While pipeline_prefetch will boost the performance of pipelined requests to closer match that of a non-proxied environment, the second directive shutdown_lifetime saves you a lot of time waiting for Squid to shut down. The latter comes in very handy if you’re tweaking Squid and need to restart it a lot.

Even though Squid is meant as a cache there are reasons running it without a cache, i.e. as a pure forwarding proxy: you might want to use it as a load balancer with some parent proxies, simply as a transparent proxy or you don’t have particularly fast hardware. There are two methods to circumvent caching:

  1. Deny caching for all connections:
    acl all src 0.0.0.0/0.0.0.0
    no_cache deny all

    This way neither a request will be satisfied from the cache nor the reply will be cached. Note that the first line might already be in your configuration.

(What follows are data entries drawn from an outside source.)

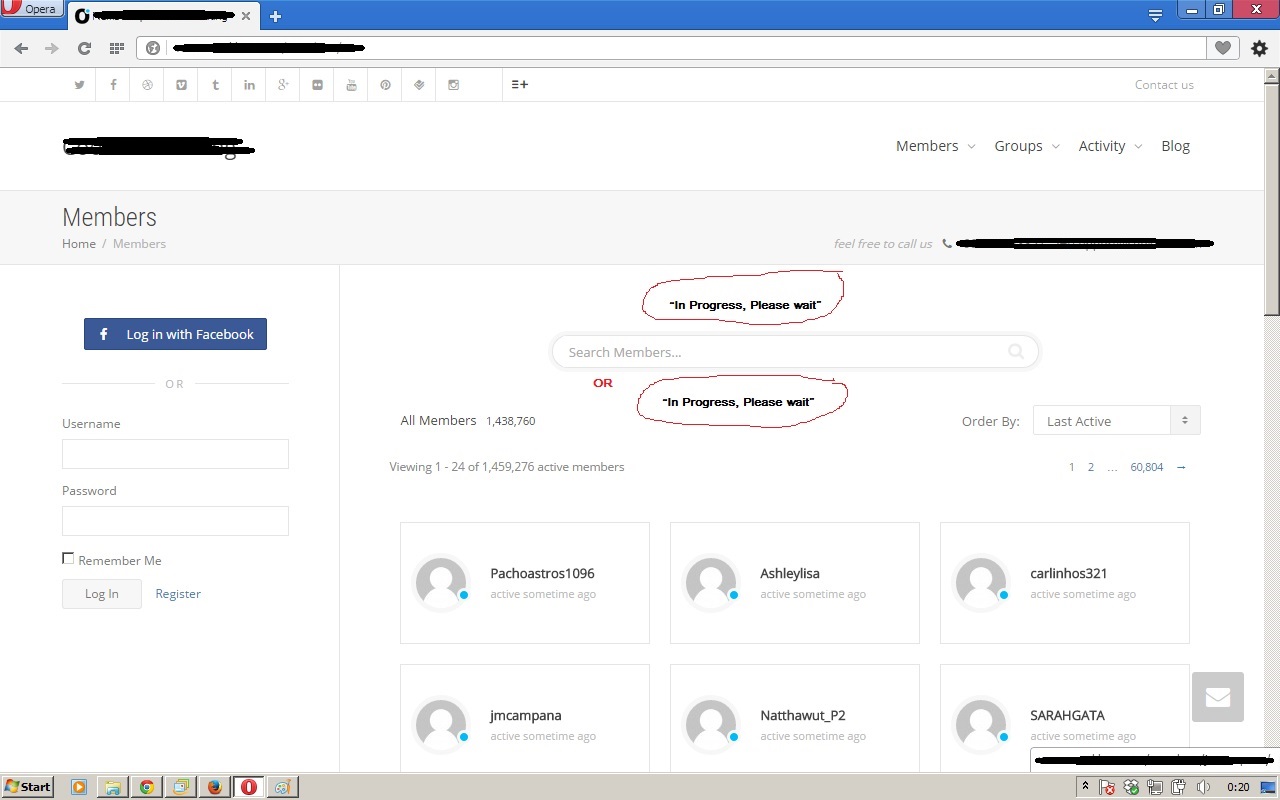Open the Twitter social link icon
Viewport: 1280px width, 800px height.
[x=79, y=85]
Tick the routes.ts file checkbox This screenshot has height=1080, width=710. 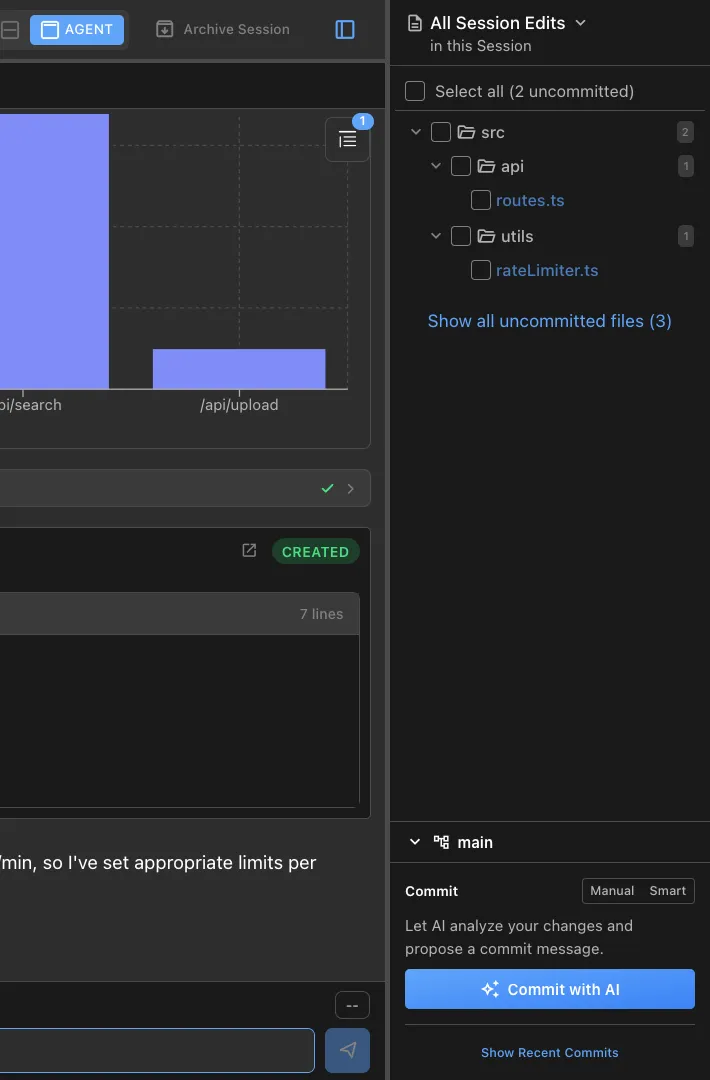coord(481,200)
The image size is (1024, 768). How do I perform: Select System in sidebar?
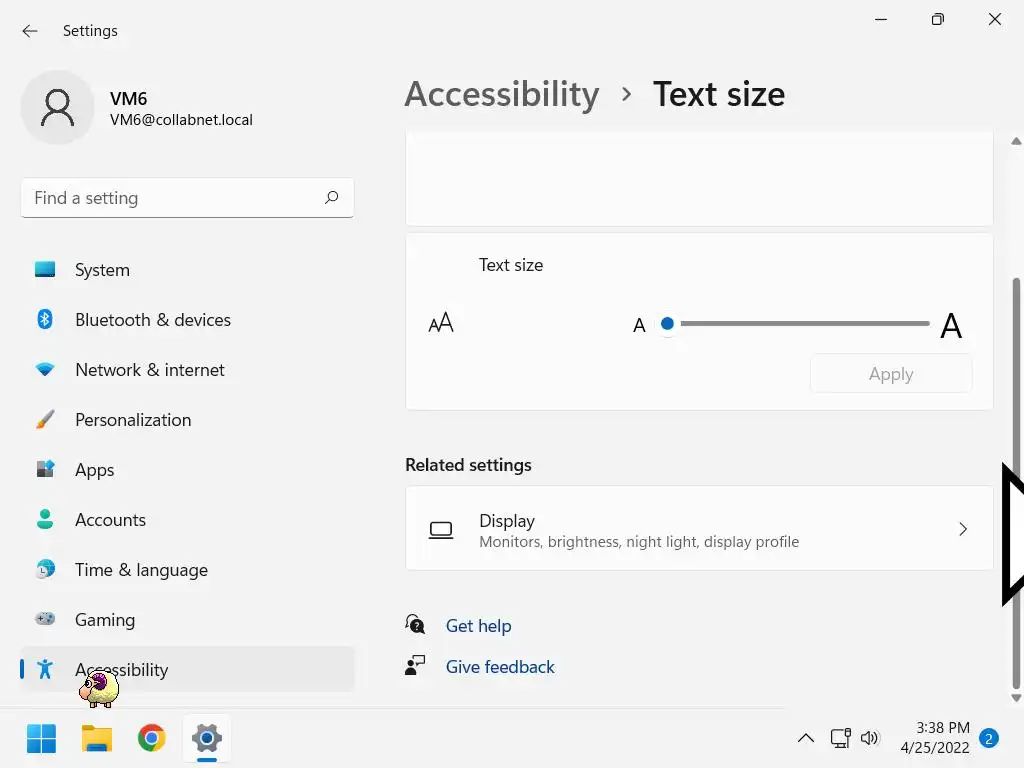click(x=102, y=270)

  2. If you use a parent proxy you can specify the proxy-only option to prevent that retrieved data from the remote cache is stored locally. An example:
    cache_peer proxy.isp.com parent 8080 0 proxy-only

Finally you might want to turn off logging. On a Debian based system it’s sufficient to turn of cache_access_log and cache_store_log:

cache_access_log none
cache_store_log none

Hardening

When talking about hardening I think about turning off features that aren’t used and restricting access to the proxy. Features that aren’t used might be ICP and HTCP: they are used to communicate with other caches in a hierarchy. In most cases we don’t need this:

icp_port 0
htcp_port 0
icp_access deny all
htcp_access deny all

If you don’t wish to use SNMP we can disable this too. This is already the default for systems running Debian.

snmp_port 0
snmp_access deny all

At last you definitely want to restrict access to your proxy: define an access control list (acl) and either allow or deny access with http_access. Lets say your LAN is 172.16.0.0/24 and 172.16.1.0/24. Then you would put the following into squid.conf:

acl LAN src 172.16.0.0/24 172.16.1.0/24
http_access allow LAN

If somebody outside your network tries to access your proxy he’ll get an error message that he isn’t allowed to do so.